◆ **WHAT TO WORK ON**:
Every line from the one containing "Instruction: Open the" to the end of the records below, written out word for word, is the whole answer.
- - - - -
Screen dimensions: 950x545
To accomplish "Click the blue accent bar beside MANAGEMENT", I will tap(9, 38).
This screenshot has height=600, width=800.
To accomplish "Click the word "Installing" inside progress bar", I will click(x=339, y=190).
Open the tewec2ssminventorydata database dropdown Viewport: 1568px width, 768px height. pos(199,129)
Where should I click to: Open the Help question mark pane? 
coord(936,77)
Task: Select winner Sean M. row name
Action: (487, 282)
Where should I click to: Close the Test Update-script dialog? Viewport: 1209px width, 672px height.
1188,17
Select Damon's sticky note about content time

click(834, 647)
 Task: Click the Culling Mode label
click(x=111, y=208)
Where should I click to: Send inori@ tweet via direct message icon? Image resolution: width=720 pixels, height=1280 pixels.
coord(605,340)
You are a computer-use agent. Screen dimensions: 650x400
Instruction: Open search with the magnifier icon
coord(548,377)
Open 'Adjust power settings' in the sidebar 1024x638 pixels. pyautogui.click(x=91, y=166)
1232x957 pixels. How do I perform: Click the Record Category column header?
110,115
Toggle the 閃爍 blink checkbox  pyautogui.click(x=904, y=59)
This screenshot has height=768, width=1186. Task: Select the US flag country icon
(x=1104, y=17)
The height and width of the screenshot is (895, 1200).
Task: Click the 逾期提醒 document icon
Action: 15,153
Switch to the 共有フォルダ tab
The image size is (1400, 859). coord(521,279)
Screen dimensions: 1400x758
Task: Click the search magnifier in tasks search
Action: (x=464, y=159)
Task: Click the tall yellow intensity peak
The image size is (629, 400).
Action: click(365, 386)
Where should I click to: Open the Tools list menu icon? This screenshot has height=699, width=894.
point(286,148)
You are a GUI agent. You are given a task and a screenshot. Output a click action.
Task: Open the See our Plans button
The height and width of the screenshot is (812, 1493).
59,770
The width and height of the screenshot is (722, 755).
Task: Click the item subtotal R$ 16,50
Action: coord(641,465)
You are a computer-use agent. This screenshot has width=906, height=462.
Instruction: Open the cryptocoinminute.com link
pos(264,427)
- - - - -
◆ **WRITTEN REPLY**:
Instruction: Open the cryptocoinminute.com link
pos(264,427)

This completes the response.